Students with an ethnic minority background comprise 9 percent of high school students in Denmark (DST 2019) - a figure that is steadily increasing, making questions of how to understand and deal with diversity in high schools increasingly relevant. As the student population becomes more diverse, principals and politicians have drawn attention to problems of segregation (Scheer 2019, Larsen & Svaneborg 2016). Studies show that the number of ethnic Danish students decreases when the number of ethnic minority students increases, affecting the reputation and popularity of the school (Lessel 2019, Bloch 2020).The number of ethnic minority students is a key factor in many students’ and parents’ choice of high school, often avoiding what have been called “ghetto schools”. These high schools are defined as schools with more than 30 percent ethnic minority students (Bloch & Jessen 2017), and recent reports show a rise in the number high schools where the ethnic minority students are in the majority (DST 2019). A related area of concern is the level of drop-out in high schools (UVM 2009, Hetmar 2013, Mariager-Anderson et al. 2020). Studies show that young people with an ethnic minority background are overrepresented in dropout statistics (Jakobsen 2015, Pihl 2016). Ethnic-racialized discrimination, socioeconomic background and poor academic skills are described as the main factors affecting dropout (Murning & Hutters 2014, Pihl 2016, Slot 2016). Studies conducted within high schools show a tendency for students to group together according to ethnicity and religious background, whilst narratives from ethnic minority students point to experiences of non-belonging, a lack of recognition and discrimination (Mørck 2006, Khawaja 2015, Rambøll 2019). Meanwhile, other studies highlight good student-teacher relations, school belonging and strong peer communities as important factors to fight segregation and a sense of alienation amongst youngsters in high school (Murning 2013, Hetmar 2013, EVA 2019, Nielsen 2020).

Objective  

Based on the assumption that students experience differenciation regarding their religious, ethnic and racialized background, the project asks: How do processes of racialized differenciation form and inform pedagogical encounters amongst students and educators?

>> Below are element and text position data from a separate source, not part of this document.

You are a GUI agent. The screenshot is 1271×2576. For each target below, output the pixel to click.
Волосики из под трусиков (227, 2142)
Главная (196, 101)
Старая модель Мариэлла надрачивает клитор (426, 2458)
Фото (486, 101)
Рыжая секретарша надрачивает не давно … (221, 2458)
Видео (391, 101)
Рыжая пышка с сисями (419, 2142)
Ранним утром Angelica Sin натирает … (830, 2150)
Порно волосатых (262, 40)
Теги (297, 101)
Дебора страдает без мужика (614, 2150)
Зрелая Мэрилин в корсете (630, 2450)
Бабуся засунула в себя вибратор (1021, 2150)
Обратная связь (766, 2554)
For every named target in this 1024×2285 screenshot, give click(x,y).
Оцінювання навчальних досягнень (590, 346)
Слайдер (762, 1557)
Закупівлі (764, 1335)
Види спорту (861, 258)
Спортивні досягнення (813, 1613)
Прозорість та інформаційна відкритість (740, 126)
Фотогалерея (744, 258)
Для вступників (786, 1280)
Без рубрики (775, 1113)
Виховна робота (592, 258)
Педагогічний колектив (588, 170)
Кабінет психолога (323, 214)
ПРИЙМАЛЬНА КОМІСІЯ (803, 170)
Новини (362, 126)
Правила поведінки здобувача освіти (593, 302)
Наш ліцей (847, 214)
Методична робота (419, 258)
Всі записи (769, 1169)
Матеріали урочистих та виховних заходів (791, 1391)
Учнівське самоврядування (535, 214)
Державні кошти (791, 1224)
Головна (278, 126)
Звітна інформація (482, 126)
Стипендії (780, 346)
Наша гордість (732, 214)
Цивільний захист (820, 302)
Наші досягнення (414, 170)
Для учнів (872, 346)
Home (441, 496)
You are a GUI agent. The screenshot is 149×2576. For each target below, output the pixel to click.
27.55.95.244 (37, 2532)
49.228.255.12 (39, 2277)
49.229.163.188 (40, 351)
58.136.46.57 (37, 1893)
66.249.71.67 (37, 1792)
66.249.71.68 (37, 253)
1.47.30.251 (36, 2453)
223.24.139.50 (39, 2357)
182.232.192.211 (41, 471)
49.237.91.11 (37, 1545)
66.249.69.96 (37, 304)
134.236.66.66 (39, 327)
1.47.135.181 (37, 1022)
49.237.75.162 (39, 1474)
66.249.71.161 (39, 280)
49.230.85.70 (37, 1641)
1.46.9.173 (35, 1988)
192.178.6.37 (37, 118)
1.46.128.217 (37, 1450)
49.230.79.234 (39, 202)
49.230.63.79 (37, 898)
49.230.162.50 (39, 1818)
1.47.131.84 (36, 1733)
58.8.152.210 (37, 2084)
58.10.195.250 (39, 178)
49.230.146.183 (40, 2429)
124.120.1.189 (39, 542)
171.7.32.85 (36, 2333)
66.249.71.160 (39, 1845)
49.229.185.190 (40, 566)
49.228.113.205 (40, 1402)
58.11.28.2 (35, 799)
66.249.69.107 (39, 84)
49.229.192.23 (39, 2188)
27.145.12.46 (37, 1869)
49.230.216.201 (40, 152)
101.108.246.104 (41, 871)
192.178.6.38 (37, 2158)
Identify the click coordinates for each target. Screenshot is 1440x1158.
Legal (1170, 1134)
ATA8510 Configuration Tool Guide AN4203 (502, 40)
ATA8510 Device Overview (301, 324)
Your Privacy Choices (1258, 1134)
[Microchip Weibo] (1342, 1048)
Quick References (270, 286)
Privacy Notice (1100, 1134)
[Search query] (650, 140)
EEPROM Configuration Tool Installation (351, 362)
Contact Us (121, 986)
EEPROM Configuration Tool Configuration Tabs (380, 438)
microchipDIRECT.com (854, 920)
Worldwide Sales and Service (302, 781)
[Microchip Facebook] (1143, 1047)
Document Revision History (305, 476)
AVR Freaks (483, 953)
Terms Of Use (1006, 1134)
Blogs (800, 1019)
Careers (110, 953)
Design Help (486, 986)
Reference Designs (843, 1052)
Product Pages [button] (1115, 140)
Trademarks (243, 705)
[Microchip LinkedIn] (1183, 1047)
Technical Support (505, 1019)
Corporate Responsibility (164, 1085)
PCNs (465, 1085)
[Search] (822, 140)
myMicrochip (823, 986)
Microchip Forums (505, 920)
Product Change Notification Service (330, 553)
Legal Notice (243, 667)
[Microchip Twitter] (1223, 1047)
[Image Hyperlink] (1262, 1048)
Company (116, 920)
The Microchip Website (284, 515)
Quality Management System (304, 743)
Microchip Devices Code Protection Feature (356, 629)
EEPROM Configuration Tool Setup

The objective is to conceptualize the intertwinement of differenciation and racialization in order to understand pedagogical encounters amongst students and educators in increasingly diverse high schools. The aim is thus to develop a conceptual framework that can capture the embodied processes of racialized differenciation and belonging in education.

Main concepts

Pedagogical encounters is a term denoting everyday educational interactions and highlighting educational practice as spaces of becoming for both educators and students (Ahmed 2000, Gannon 2009).

The concept of differenciation is based on an understanding of difference as an ongoing process of power relations. Instead of understanding difference as fixed in static categories (majority/minority), difference is seen as a creative force of becoming (Deleuze 1990, Bell 2006). Even though differenciation is dispersed and in constant movement, it “sticks to” certain bodies and categories (Ahmed 2000), which is why racialization is a relevant concept.

In this project, racialization is linked to differenciation to capture embodied differenciations in pedagogical interactions providing or preventing access to positions of belonging in education.

Intersectionality (Crenshaw 1991) is used as a framework for working with the dynamics of differenciation as entangled with various categories (e.g. class, gender, age) to create more or less privileged positions and access to communities of belonging.

The concept of belonging is intended to capture subjects’ affective attachment to communities, spaces and positions of acceptance and recognition (Davies 2000, Khawaja 2010), which enables a focus on students’ racialized experiences of (non-)belonging in education. This could be belonging to peer-groups, to specific positions in the class, or to the high school as a larger entity.

Methodology

The project consists of two subprojects conducted at high schools in different areas with diverse student populations in terms of ethnic background and socioeconomic status.

The project addresses the analytical questions connected to the main research question: How do processes of racialized differenciations form and inform pedagogical encounters amongst students and educators?

1. How do educators understand and approach diversity in high school and which challenges do they face in regard to racialized differenciations?

2. How do processes of racialized differenciations play out amongst ethnic minority and majority students and how do these processes influence their sense of belonging?